Recent studies have reported that ACE may be involved in the development of tumors [22- 24]. ACE was a key enzyme in the renin-angiotensin system, which converted angiotensin I to angiotensin II and inactivates bradykinin. The mechanism of action may be due to the fact that angiotensin II can stimulate the synthesis of DNA and protein in vascular smooth muscle cells, and promote the synthesis and secretion of vascular endothelial growth factor [25]. On the other hand, it may be because bradykinin can increase the permeability of the cell membrane to electrolytes and peptides. ACE can inactivate bradykinin [26] , but low expression of ACE in tumor tissues can promote invasive growth of malignant tumors. There are more and more published studies investigating the association between this polymorphism and lung cancer risk; however, there are inconsistencies and conflicts in the results. To further assess the association between ACE I/D polymorphism and lung cancer risk, we used a meta-analysis to analyze 12 case-control studies, including 2181 cases and 2126 controls.

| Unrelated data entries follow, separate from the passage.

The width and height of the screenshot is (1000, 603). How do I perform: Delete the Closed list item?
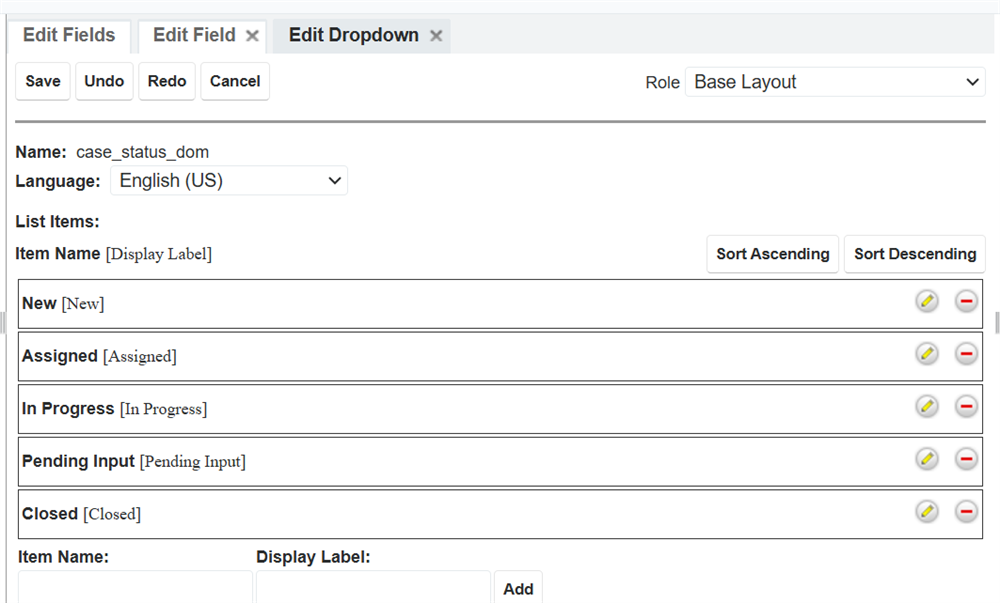[966, 511]
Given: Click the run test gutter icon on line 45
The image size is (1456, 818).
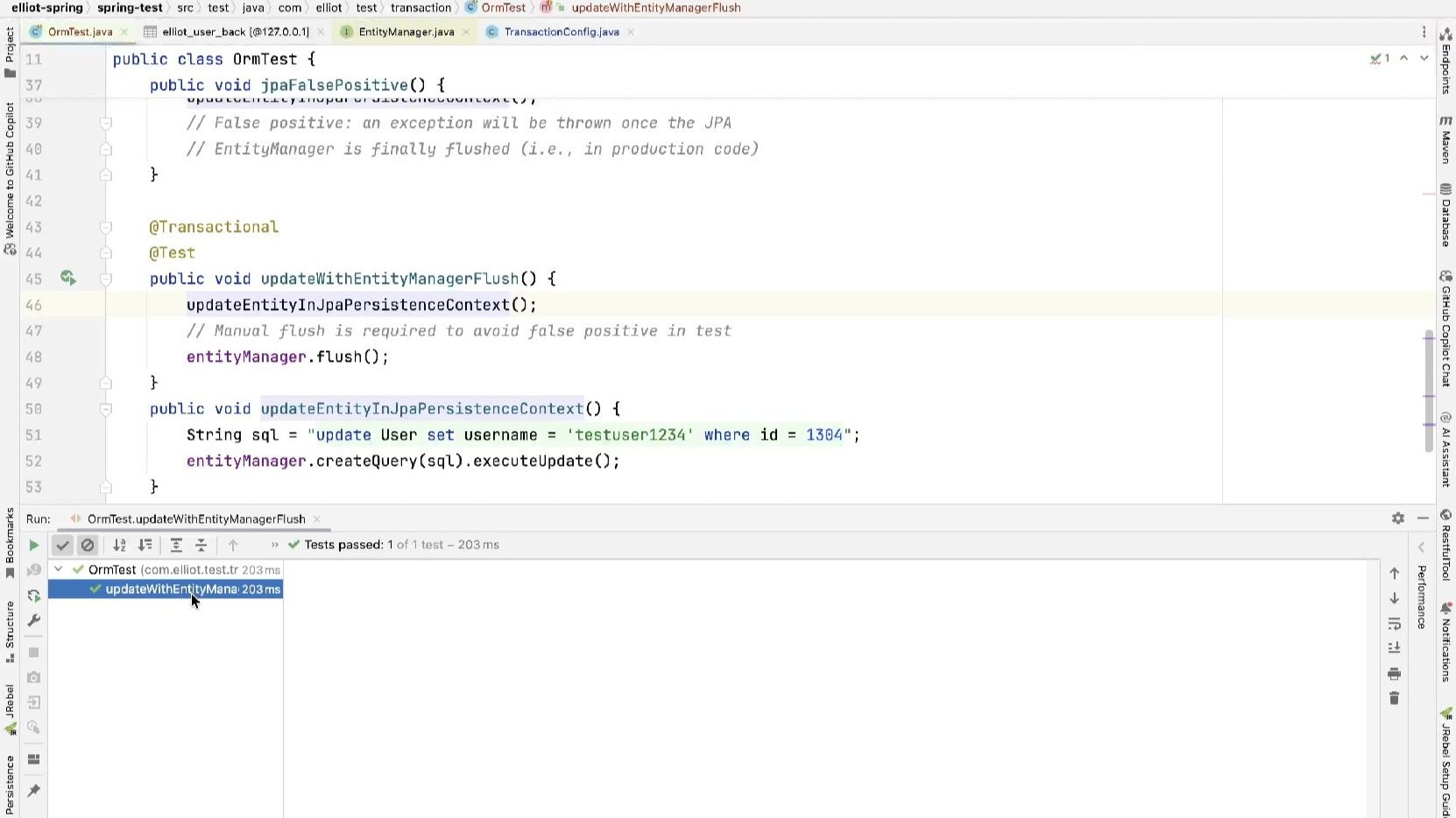Looking at the screenshot, I should click(x=67, y=279).
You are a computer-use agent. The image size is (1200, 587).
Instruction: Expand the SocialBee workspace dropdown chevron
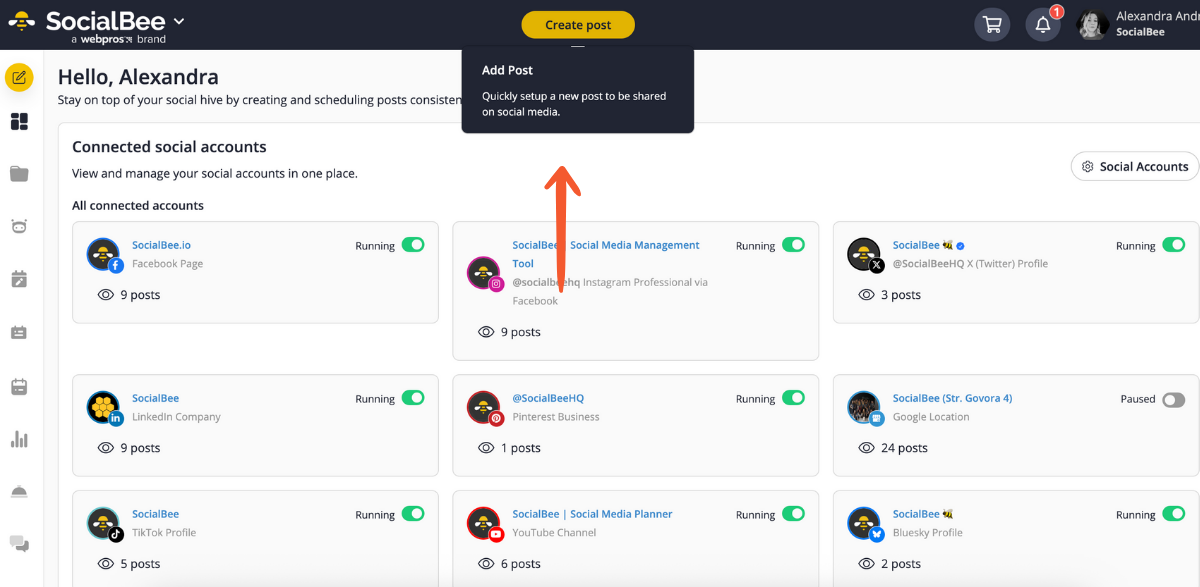tap(179, 21)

The results of this meta-analysis showed no significant association was found in the three genetic models of comparison. Although previous studies have revealed that ACE may produce a certain effect in the etiology of lung cancer, our results suggest that these effects may not be caused by ACE gene mutations. The exact pathogenesis of AEC in the etiology of lung cancer remains unclear. Our results may suggest that ACE I/D polymorphism did not affect cancer risk. Moreover, considering that this polymorphism may affect serum ACE levels, and ACE levels may affect the risk of lung cancer, the risk of lung cancer is not directly caused by ACE gene mutation. Therefore, future research is necessary to determine the association between ACE polymorphism, ACE levels and cancer risk.

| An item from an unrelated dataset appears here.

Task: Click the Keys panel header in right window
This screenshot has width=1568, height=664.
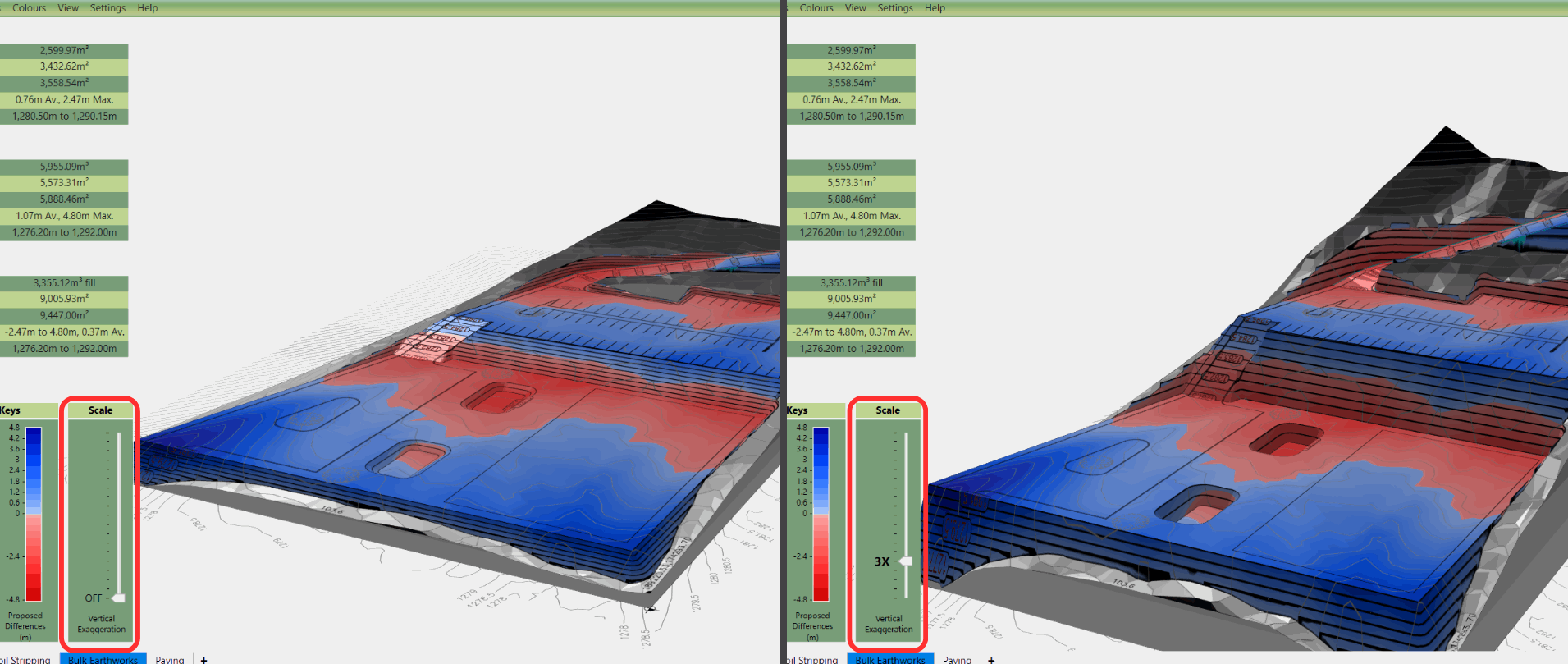Action: (798, 410)
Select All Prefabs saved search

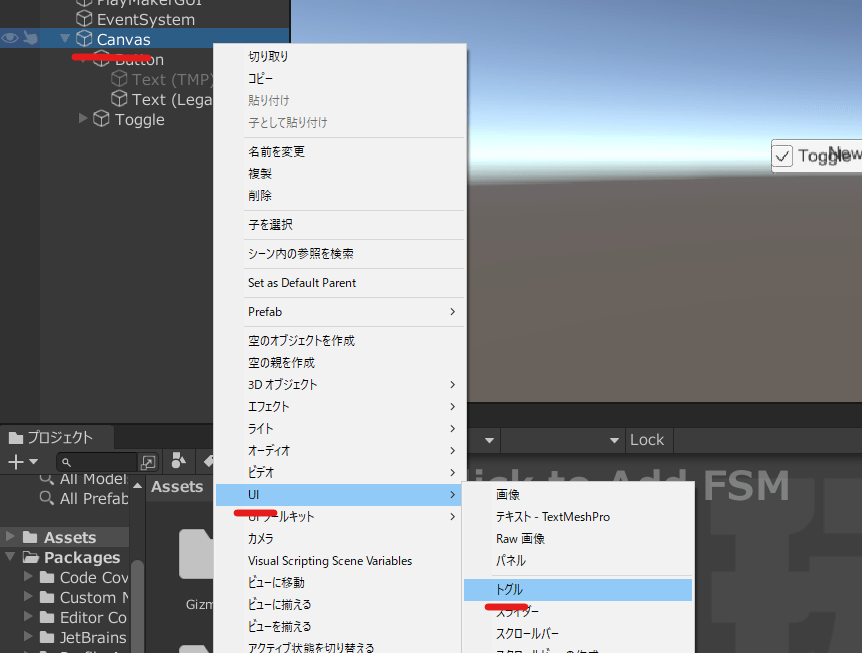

Previously, a meta-analysis was applied for eight published studies [8, 10, 11, 13, 15, 17-19] by Cheng et al [27], it included 1612 cases and 1442 controls, the results shown that the ACE gene I/D polymorphism was not associated with lung cancer. Wang et al [28] also conducted a meta-analysis of six published studies with 807 cases and 816 controls [8, 10, 13, 15, 18], the results also showed ACE I/D polymorphism may not be associated with lung cancer risk. In our study, a total of 12 studies were enrolled, including 2181 cases and 2126 controls. So the statistical power of the current analysis was better than the previous two meta-analyses. Compared with other studies, this study is more comprehensive about the relationship between ACE I/D polymorphism and lung cancer risk. Despite the differences between the studies included in the analysis, the results of our study suggest that the ACE I/D polymorphism may not lead to cancer risk, which is consistent with Cheng’s study and Wang ’s study.

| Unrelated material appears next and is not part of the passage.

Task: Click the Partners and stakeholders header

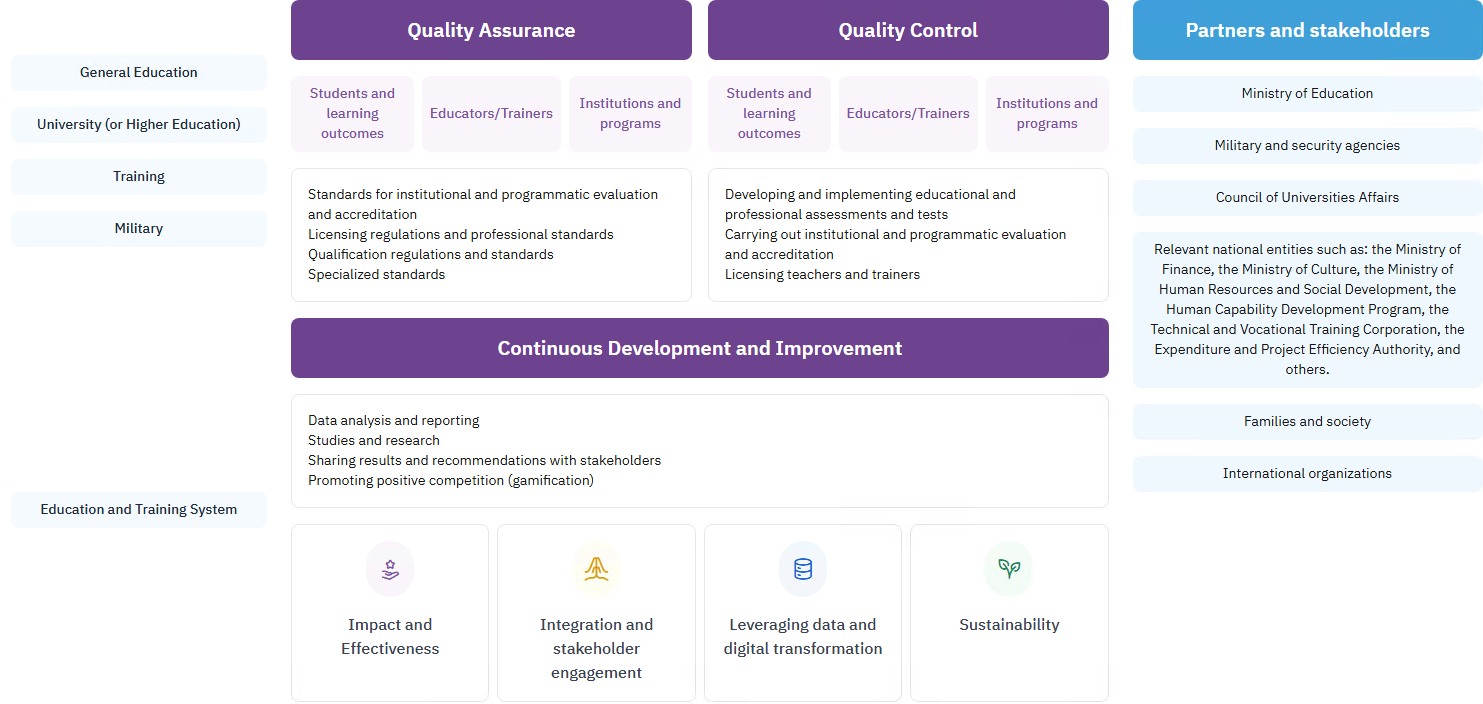Action: coord(1307,30)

However, there are certain limitations in our research. First, databases that include only published research in both Chinese and English are selected for analysis, and other language or unpublished potential research may be missed. Second, due to the lack of raw data, we were unable to assess potential interactions of gene-genes and genes-environments. Third, the meta-analysis includes data from Europeans and Asians, so the results of this item apply only to these two ethnic groups. Fourth, among the three models, heterogeneity may greatly influence the conclusion of the meta-analysis. Lastly, the power of our analysis with the sample size was not high enough, so the results obtained from this paper should be verified in the future.